Folks, I’m a happy, insightful, witty and quite frankly, amazing bloke; but only on Facebook, the real me is a little more… complicated.
And it appears that the majority of my Facebook family, friends and a growing number of complete strangers, have picture-perfect lives as well.
Apart from the few honest losers bravely baring their souls online, most of my Fb village seem to have thoughtful partners, wonderful homes, fantastic holidays, talented children/grandchildren, great jobs, throw fun parties and eat amazing looking meals.
The lying sods!
Look, I’m usually delighted to see things going well for my online, and offline, tribes, but seriously, they can’t all be this orgasmically happy?!
That’s why I’m toying with organising Facebook Truth Week (FTW), to reveal the glaring differences between our virtual, and actual, lives. ‘Why?’ you ask. Because I’m getting jealous and depressed, that’s why!
Note: as you can see, I’ve already begun practicing for FTW.

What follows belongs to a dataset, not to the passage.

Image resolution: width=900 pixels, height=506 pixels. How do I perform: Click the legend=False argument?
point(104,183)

So, for one week, I’d like everyone on Facebook to post only the honest truth in all its’ terrible glory. And we’ll get off to a flying start on Monday morning by uploading a close up photo of our faces. No make-up. No quick brush of the hair. No wiping the drool off our chins or the sleep from our eyes. Let’s share the full horror story!

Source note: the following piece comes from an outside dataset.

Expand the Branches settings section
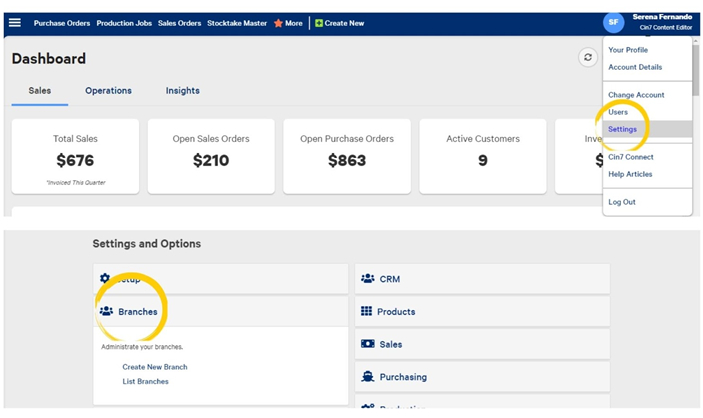Screen dimensions: 703x418 (137, 312)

By Wednesday, I expect to see posts that wouldn’t look out of place on the walls of a crime scene. And at the end of FTW, we should all be thoroughly purged of our Facebook ‘Polly Anna Syndromes’, slightly disgusted with each other and quite possibly separated and jobless.
Won’t that be fun?!
Hopefully FTW will make us all realise that everyone is pretty much as screwed up as everyone else, aka: normal.
Well, obviously everyone except me. Honestly!